Vandalizzati treni Minuetto lungo il percorso della Fcu: scontro fra Melasecche e De Rebotti

Quattro treni ammodernati e rientrati in servizio sulla Ferrovia centrale umbra imbrattati dai graffiti: botta e risposta politico sui social

Quattro treni Minuetto ammodernati e rimessi in servizio il 5 gennaio sulla Ferrovia centrale umbra (Fcu) sono stati vandalizzati a poche settimane dal rientro in linea, scatenando uno scontro politico tra il consigliere regionale Enrico Melasecche e l’assessore ai trasporti Francesco De Rebotti. I graffiti sono comparsi su uno dei convogli elettrici, probabilmente presso la stazione di Foligno, e hanno riacceso il dibattito sulla tutela dei beni pubblici e sulla sicurezza del servizio ferroviario regionale.

A denunciare l’episodio è stato Melasecche, ex assessore regionale ai trasporti e attuale capogruppo della Lega a Palazzo Cesaroni, che ha affidato ai social un duro intervento. L’esponente leghista ha ricordato come i quattro Minuetto rappresentino il simbolo del rilancio della Fcu avviato nella precedente legislatura, con un intervento complessivo di ricostruzione della linea e di riordino amministrativo.

“I quattro Minuetto – ribadisce Melasecche – costituiscono il simbolo del nuovo corso e del rilancio da noi voluto della FCU nella legislatura precedente, tirandola fuori dal caos amministrativo e ricostruendo ex novo l’intera linea ormai in fase conclusiva. Non permetteremo il ritorno al degrado del passato e del politicamente corretto a cui la sinistra ci aveva abituati”.

Nel suo intervento, Melasecche ha definito l’episodio “gravissimo”, sollecitando un’azione immediata da parte dell’attuale giunta regionale. “Ritengo la cosa gravissima. De Rebotti si svegli e si faccia rispettare. Chiederó le dimissioni se non provvede immediatamente a far ripulire garantendo il minimo della decenza. Inaccettabile quello che sta accadendo”.
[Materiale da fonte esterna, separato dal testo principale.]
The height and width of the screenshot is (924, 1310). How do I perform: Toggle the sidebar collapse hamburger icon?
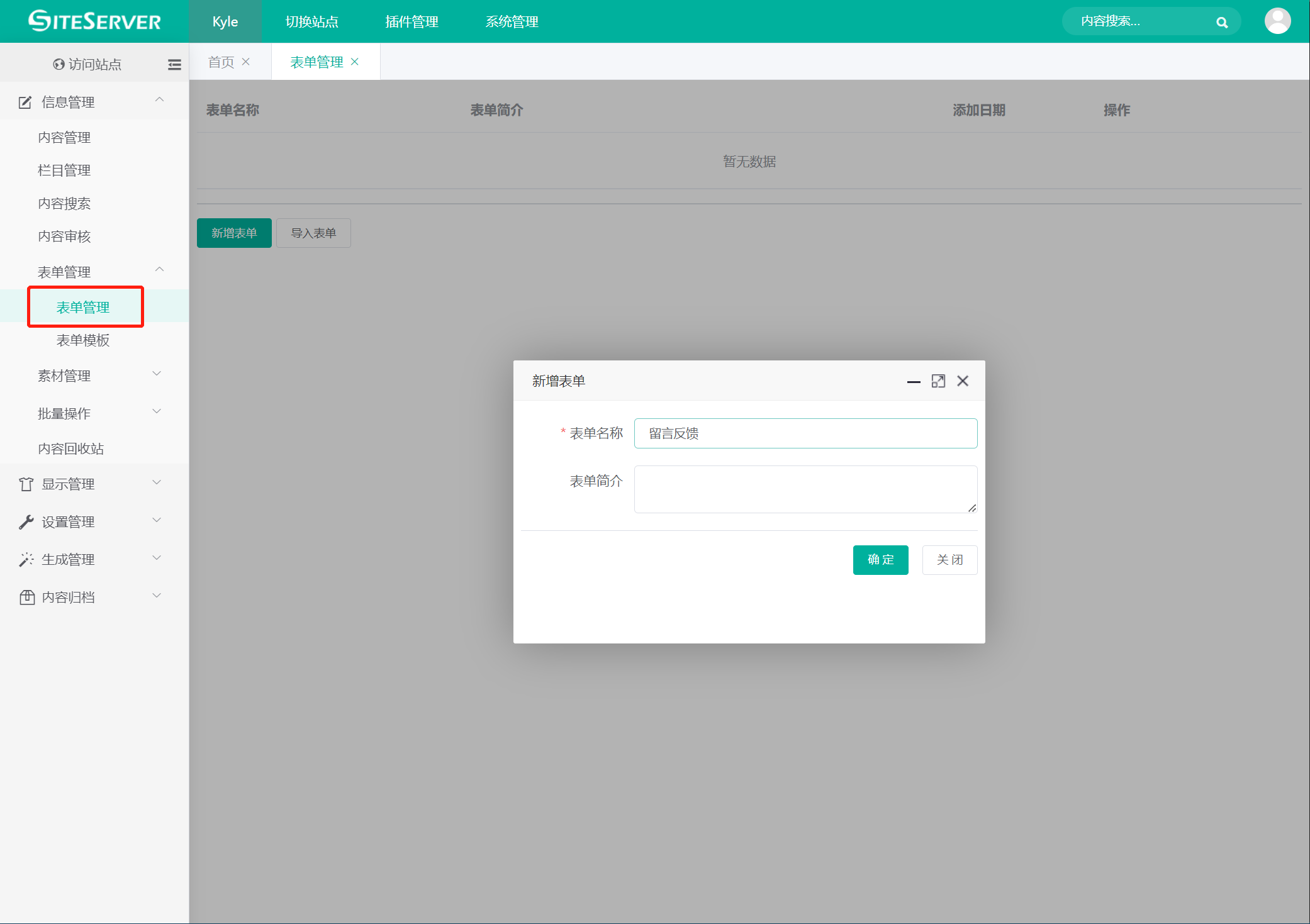point(174,64)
Il consigliere ha inoltre parlato della necessità di adottare una linea di “tolleranza zero” contro il vandalismo, sottolineando il valore degli investimenti effettuati sul trasporto ferroviario umbro e richiamando il progetto turistico dell’anello Rail & bike, Cuore verde d’Italia. “Nonostante avessi pubblicamente avvisato di questo rischio con largo anticipo questa nuova giunta, dimostra l’incapacità di garantire il rispetto di quanto abbiamo investito. Ne va del prestigio dell’Umbria e soprattutto del futuro con il progetto di rilancio turistico grazie all’anello Rail & bike, Cuore verde d’Italia” che abbiamo progettato e finanziato. Stiamo viceversa tornando alla deriva che avevamo ereditato nel 2019, ma non possiamo permetterlo”.
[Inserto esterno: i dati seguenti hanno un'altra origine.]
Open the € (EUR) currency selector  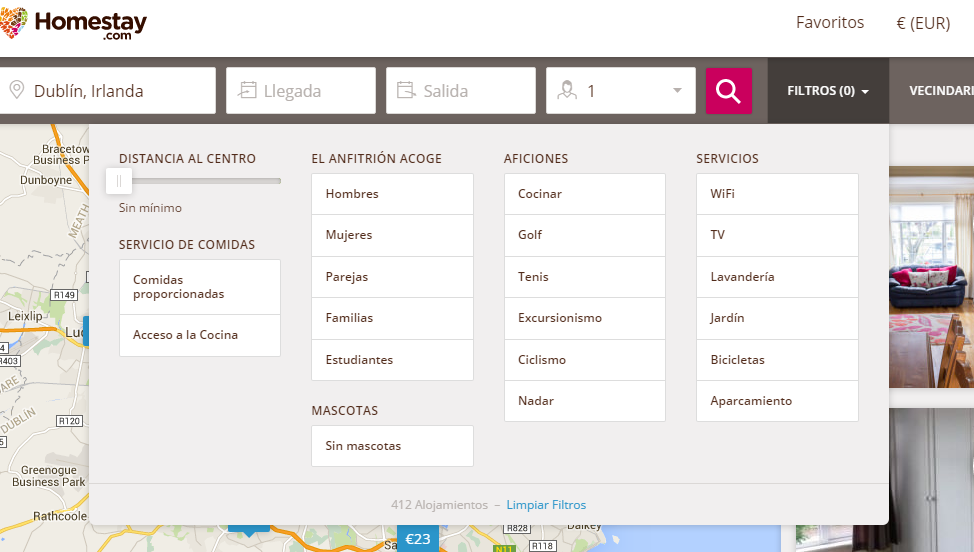(922, 24)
E ancora: “Serve tolleranza zero per chi pensa di sfogare le proprie psicopatie vandalizzando beni pubblici costati non poco – rimarca l’ex assessore – Il responsabile deve essere individuato e perseguito, pagando i danni. Assessore De Rebotti, non è più sindaco di Narni, le chiediamo di ingranare almeno la terza e poi se è in grado anche la quarta”.
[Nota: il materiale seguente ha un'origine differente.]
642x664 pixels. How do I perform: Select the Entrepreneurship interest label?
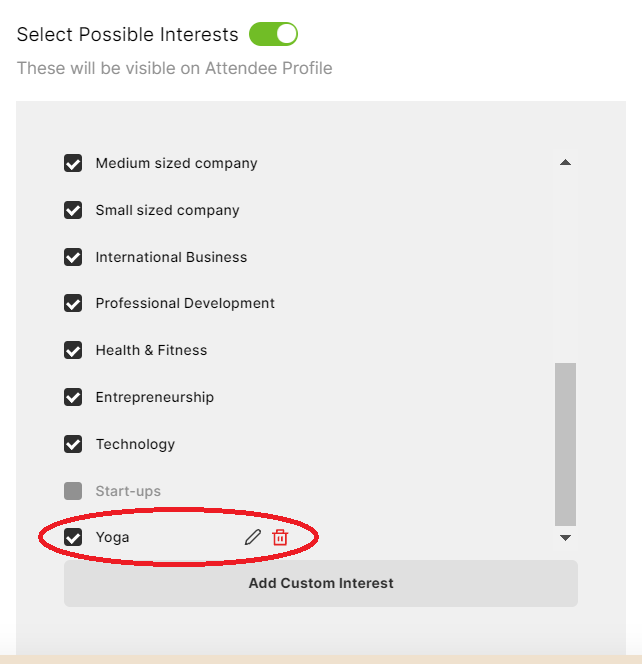155,397
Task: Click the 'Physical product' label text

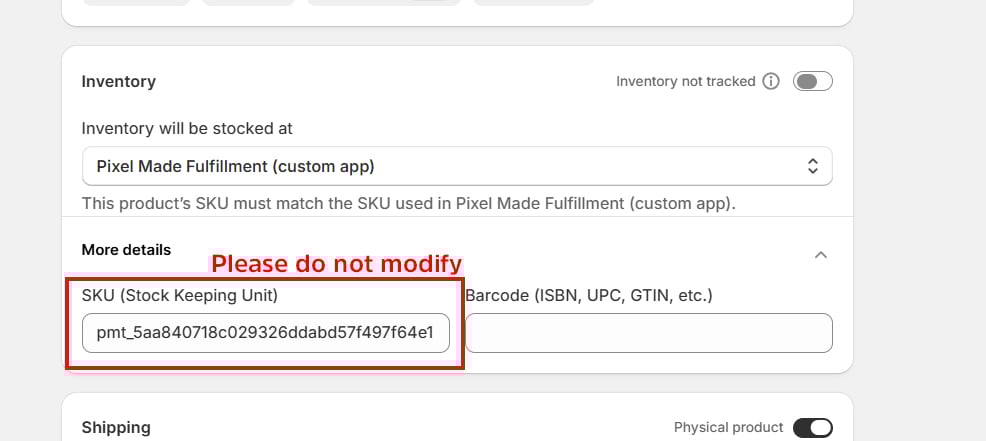Action: click(728, 428)
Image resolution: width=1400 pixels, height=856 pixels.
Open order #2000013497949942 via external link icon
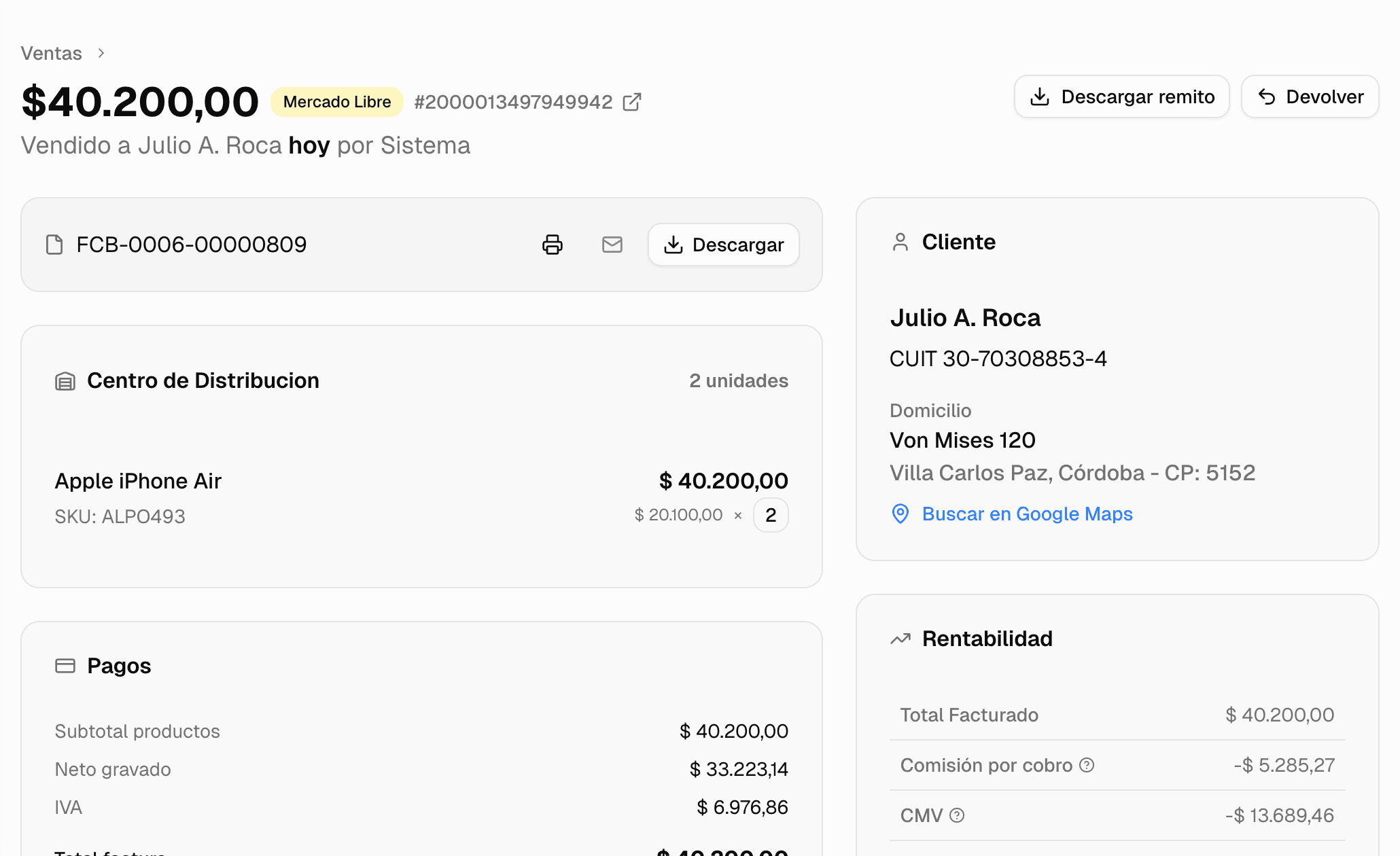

La replica dell’assessore regionale ai trasporti non si è fatta attendere. Sempre tramite social, De Rebotti ha rassicurato sulla tempestività dell’intervento di pulizia. “Buongiorno, non so se questo intervento risponda ai parametri di efficienza a cui il consigliere Melasecche aveva abituato gli umbri, volevo tuttavia rassicurarlo sul fatto che il Treno Minuetto 901, oggetto di atti vandalici, è stato ripulito tempestivamente”.

L’assessore ha precisato che l’operazione è stata effettuata nell’arco di una sola giornata, subito dopo che il convoglio aveva completato due degli undici servizi programmati. “L’intervento è stato effettuato nell’arco di una sola giornata, non appena il convoglio ha completato due degli undici servizi programmati su cui era impegnato – conclude De Rebotti – Nel frattempo RFI e Trenitalia stanno acquisendo le immagini della stazione di Foligno, dove probabilmente è stato compiuto l’atto, per poi sporgere la conseguente ed automatica denuncia. Questo è quanto, sperando di aver restituito un briciolo di serenità al consigliere Melasecche”.

La vicenda riporta al centro del confronto politico regionale il tema della sicurezza sui treni e della tutela del patrimonio pubblico, in una fase in cui la Ferrovia centrale umbra rappresenta uno dei principali asset strategici per la mobilità e il rilancio turistico del territorio.